Catch the drift? I'm no poet, obviously, and knowing this connection, the Ashbery one, and that Lerner himself was a celebrated poet presumably of that ilk, might have helped with the insipid Franzen's endorsement to steer me away from this novel. So glad I was ignorant of all that, and while I seriously doubt I will ever read any of Lerner's poetry--even the collection he's archly titled I Hate Poetry (the poems therein I suspect intended for academics, dilettantes, and other post-post-post, etc. modern poets)--I would with hungry anticipation read another novel of his were he to write one.
Leaving Atocha Station carried me back to my own youthful wanderings in Paris and Barcelona pretending to be a writer and romantically presuming to fathom life and trying desperately to be cool. The essential difference between us (me and Adam Gordon) is that Gordon is brilliant. He understands his narcissism and uses it to what he hopes is his advantage. This means he can laugh at himself, like when he attends an upscale party and realizes he's woefully outclassed:
As we entered the party I reminded myself to breathe. There were a lot of handsome people in the sweeping whit-carpeted living room with minimalist furniture and monumental paintings on the carefully lit walls.
Various people greeted us and Teresa detached from me to kiss them and I was acutely aware of not being attractive enough for my surroundings; luckily I had a strategy for such situations, one I had developed over many visits to New York with the dim kids of the stars: I opened my eyes a little more widely than normal, opened them to a very specific point, raising my eyebrows and also allowing my mouth to curl up into the implication of a smile. I held this look steady once it had obtained, a look that communicated incredulity cut with familiarity, a boredom arrested only by a vaguely anthropological interest in my surroundings. A look that contained a dose of contempt I hoped could be read as political, as insinuating that, after a frivolous night, I would be returning to the front lines of some struggle that would render whatever I experienced in such company null.

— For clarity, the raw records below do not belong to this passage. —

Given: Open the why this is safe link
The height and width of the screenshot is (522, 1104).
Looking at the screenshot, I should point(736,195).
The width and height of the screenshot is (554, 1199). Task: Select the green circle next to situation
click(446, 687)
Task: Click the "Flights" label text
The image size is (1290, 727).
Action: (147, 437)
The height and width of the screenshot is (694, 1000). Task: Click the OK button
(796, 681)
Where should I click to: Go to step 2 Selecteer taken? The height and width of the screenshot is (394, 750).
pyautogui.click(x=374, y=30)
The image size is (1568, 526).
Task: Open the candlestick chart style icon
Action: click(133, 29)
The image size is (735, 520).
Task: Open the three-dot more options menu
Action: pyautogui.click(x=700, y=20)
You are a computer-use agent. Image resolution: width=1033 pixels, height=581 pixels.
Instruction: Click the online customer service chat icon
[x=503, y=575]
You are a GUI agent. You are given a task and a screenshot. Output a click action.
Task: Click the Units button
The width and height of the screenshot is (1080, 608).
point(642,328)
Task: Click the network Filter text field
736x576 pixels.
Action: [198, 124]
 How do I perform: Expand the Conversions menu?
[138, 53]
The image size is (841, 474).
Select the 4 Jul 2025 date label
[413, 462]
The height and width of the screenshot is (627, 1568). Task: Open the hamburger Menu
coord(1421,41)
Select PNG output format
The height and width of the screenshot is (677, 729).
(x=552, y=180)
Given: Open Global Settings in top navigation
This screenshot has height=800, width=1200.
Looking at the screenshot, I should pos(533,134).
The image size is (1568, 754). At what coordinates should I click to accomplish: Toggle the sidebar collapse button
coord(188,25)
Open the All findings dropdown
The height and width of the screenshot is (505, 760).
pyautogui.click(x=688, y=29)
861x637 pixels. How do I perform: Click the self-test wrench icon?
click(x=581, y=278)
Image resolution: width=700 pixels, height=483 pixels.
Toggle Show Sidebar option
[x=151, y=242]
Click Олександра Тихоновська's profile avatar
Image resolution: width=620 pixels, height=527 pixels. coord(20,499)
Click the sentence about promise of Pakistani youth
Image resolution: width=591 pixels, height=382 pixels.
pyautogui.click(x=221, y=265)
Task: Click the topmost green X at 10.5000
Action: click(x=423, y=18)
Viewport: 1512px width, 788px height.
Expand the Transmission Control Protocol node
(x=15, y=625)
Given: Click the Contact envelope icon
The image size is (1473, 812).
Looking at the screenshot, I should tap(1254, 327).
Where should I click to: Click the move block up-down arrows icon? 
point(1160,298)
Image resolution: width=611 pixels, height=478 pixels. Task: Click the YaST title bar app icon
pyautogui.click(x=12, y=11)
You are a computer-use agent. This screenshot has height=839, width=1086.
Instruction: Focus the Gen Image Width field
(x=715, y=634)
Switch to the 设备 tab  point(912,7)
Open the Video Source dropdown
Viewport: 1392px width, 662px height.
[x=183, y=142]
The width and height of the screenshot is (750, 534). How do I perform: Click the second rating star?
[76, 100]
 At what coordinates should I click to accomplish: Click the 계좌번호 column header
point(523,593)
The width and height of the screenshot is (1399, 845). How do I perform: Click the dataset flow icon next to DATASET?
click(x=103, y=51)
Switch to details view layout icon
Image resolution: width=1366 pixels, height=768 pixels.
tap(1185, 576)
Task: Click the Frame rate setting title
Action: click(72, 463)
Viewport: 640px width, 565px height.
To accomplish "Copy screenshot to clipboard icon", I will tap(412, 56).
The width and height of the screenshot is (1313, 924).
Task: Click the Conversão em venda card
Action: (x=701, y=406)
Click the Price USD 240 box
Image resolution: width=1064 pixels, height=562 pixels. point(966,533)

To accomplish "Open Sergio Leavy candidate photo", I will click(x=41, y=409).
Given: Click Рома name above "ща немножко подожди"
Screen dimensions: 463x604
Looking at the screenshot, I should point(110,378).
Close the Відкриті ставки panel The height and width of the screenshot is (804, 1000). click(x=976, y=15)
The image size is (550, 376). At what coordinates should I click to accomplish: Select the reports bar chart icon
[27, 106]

The goal of this look was to make my insufficiencies appear chosen, to give my unstylish hair and clothes the force of protest; I was a figure for the outside to this life, I had known it and rejected it and now was back as an ambassador from a reality more immediate and just.
Coffee House Press, Lerner's publisher, includes blurbs on its website from many review's of his book. One I especially like, from Open Letters Monthly, says, “. . . Leaving the Atocha Station is as much an apologia for poetry as it is a novel. Lerner’s ability to accomplish both projects at once is a marvel. His sense of narrative forward motion and his penchant for rumination are kept in constant competition with one another, so that neither is allowed to keep the upper hand for long. Leaving the Atocha Station is a novel for poets, liars, and equivocators—that is, for aspects of us all. It is also a poem, dedicated to the gulf between self and self-ego and alter ego, “true me” and “false me,” present self and outgrown past.”
Wish I could grasp good writing that way and discuss it as intelligently. Wish I could write prose like Lerner's.
Franzen? That insufferably overrated, Kakutani-whipped, sob-sister prima donna? We'll see.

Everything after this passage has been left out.